Con cada acción protegen vidas y reducen daños. Gracias a un personal preparado que incluso trabajan extensas jornadas, no siempre con las condiciones favorables. Por ejemplo, ante el caso descrito precedentemente: inundaciones, pese a la inclemencia medioambiental, honraron sus compromisos con la sociedad. Quizás, no es fácil entender sus sacrificios, pero cuando se presencian escenarios como el señalado, aumenta nuestro respeto.

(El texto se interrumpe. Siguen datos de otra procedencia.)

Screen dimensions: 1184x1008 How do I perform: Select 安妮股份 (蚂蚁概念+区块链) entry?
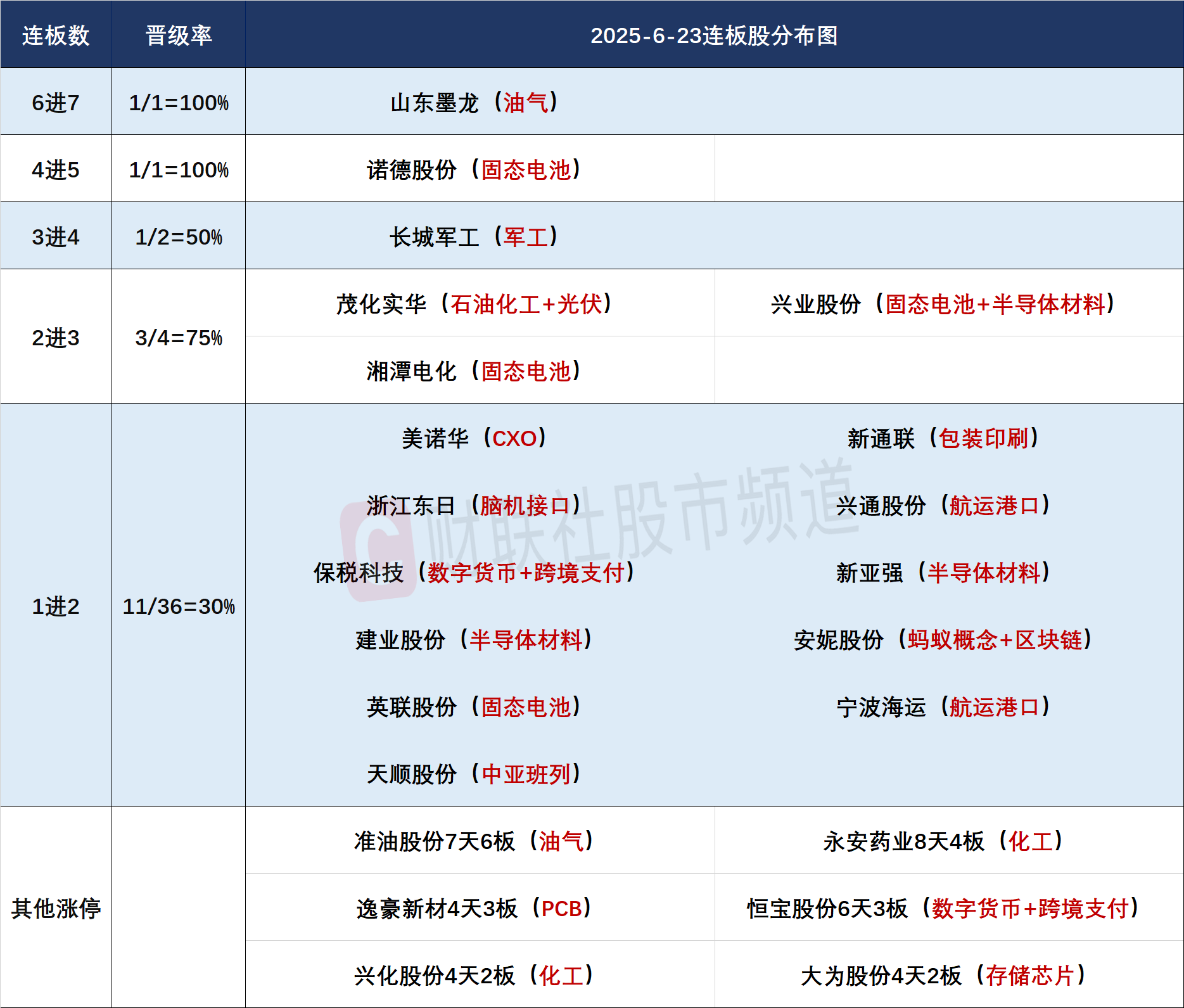pyautogui.click(x=943, y=639)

Sin lugar a dudas, abril se despidió tras intensas lluvias, desbordamiento de nuestros ríos en todo el territorio nacional e inundaciones que arrastró a su paso, decenas de vidas útiles e incontables pérdidas materiales. Pero nuestro Estado accionó sus instituciones para salvaguardar la seguridad. Para ello, actúo con prontitud en la mitigación de daños: heridos, desplazados, viviendas, colapsos en vías de comunicación: calles, puentes peatonales, caminos vecinales…, que afectaron más, como siempre ocurre, al segmento poblacional más vulnerable.
Un escenario que se repite en otros Estados de región de América Latina y el Caribe, igualmente, en otras partes del mundo, donde la crisis humanitaria amenaza la seguridad, salud, el bienestar de la población, debido a desastres naturales, en nuestro caso, inundaciones, remanentes de la pandemia post Covid-19 las catástrofes económicas actuales, fruto de los conflictos armados que se están librando actualmente en algunos continentes y regiones como Europa, Asia, África y Oriente Medio.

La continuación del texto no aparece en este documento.